[Dataset entries]

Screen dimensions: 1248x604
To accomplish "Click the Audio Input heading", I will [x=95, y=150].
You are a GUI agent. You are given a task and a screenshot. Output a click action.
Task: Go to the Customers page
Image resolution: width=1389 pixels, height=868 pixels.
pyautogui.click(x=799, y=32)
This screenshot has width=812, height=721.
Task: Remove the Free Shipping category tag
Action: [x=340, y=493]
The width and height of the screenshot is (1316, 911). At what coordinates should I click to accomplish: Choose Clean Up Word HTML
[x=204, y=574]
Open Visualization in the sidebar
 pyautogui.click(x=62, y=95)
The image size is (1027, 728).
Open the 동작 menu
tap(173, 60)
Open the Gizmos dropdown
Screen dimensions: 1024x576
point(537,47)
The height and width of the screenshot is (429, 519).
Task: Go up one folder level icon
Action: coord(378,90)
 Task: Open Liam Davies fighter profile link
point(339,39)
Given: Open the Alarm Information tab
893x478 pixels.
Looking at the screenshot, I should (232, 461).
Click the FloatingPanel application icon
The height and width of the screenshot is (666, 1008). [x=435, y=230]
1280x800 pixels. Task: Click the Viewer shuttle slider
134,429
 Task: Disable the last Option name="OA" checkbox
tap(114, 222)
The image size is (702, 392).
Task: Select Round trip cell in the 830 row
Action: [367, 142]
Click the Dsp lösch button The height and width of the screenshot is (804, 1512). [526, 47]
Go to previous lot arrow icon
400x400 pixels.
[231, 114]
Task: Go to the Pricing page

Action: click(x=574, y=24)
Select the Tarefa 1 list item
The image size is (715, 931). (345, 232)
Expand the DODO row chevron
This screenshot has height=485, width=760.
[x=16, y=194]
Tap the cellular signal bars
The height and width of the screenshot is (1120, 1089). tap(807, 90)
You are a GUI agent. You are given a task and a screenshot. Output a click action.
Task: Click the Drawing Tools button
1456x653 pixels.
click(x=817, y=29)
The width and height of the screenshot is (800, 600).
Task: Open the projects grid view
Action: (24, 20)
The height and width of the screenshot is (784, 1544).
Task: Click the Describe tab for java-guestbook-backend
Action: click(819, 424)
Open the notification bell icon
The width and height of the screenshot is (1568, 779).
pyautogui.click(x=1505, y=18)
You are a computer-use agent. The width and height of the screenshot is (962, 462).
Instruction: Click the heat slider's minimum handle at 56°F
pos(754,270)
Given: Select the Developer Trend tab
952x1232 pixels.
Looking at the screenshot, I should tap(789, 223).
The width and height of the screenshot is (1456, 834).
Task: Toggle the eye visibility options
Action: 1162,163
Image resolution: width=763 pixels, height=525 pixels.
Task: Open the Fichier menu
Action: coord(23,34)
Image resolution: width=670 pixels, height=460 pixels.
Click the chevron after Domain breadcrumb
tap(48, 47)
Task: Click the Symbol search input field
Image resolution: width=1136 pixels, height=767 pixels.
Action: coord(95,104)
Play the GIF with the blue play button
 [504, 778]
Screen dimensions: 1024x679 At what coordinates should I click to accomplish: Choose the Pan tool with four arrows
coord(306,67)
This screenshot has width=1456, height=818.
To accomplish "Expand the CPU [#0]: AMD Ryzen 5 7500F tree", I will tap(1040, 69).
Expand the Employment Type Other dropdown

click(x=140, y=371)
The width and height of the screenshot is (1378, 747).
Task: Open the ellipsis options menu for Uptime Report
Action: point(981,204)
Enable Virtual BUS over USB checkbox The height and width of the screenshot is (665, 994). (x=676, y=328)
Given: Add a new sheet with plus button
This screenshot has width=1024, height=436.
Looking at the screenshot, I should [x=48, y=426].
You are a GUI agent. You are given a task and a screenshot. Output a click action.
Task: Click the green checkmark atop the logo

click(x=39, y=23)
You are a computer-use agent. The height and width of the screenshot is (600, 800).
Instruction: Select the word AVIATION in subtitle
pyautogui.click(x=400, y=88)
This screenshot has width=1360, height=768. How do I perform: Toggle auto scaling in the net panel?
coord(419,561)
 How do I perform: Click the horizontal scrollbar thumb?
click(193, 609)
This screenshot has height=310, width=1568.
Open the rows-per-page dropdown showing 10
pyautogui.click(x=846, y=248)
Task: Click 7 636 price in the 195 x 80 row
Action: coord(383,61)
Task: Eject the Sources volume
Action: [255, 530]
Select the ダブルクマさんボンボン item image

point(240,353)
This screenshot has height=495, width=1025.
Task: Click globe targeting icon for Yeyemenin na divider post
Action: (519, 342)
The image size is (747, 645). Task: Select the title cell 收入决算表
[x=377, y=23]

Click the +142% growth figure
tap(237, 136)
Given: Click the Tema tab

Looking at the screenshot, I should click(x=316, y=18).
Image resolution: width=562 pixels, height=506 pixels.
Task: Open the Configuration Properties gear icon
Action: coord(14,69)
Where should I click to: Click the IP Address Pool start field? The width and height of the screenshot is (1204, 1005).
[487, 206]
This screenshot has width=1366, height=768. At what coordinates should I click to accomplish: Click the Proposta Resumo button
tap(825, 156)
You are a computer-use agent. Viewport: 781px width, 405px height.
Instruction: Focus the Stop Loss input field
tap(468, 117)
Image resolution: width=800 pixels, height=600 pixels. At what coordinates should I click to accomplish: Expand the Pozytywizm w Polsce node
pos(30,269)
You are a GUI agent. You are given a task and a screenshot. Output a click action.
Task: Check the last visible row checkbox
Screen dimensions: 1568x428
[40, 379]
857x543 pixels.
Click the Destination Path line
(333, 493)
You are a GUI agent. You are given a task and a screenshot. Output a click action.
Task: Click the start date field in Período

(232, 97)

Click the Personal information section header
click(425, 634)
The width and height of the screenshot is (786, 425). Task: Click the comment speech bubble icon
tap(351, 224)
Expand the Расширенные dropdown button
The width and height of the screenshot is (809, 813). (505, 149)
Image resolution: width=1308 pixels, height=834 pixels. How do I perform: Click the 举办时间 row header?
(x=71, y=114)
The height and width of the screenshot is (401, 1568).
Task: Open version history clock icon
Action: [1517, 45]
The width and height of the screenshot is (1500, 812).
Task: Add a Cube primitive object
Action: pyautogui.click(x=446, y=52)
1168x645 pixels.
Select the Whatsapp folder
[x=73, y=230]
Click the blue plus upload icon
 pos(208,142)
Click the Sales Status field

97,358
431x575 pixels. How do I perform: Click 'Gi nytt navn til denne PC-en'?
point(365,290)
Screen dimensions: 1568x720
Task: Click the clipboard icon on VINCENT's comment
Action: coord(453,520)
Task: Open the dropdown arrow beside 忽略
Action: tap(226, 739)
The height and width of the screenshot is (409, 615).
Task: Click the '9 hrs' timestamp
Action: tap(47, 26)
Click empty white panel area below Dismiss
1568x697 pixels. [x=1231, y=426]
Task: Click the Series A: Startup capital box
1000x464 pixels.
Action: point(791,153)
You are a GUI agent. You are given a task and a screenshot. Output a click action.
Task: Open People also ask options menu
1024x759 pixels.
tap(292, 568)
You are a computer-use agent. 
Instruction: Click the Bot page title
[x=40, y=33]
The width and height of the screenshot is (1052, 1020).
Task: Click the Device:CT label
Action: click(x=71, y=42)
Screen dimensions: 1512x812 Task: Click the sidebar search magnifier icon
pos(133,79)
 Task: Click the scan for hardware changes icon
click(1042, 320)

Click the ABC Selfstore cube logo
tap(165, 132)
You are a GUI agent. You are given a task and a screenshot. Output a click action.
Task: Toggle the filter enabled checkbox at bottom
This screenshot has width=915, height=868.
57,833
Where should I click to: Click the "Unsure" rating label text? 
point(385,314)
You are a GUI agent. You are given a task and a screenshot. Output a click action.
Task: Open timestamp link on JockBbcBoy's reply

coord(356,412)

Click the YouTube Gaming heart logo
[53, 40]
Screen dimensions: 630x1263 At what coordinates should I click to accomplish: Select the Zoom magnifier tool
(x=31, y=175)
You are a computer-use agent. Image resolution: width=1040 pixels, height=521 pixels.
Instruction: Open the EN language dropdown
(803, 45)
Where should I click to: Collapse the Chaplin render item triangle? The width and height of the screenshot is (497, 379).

◆ **Exercise brief**
An answer is complete only when it holds every line above containing the string "computer".

◆ **Problem solution**
You are a computer-use agent. The width and height of the screenshot is (962, 462).
You are a computer-use agent. The height and width of the screenshot is (600, 800).
You are a computer-use agent. Viewport: 781px width, 405px height.
You are a computer-use agent. 
You are a computer-use agent. Image resolution: width=1040 pixels, height=521 pixels.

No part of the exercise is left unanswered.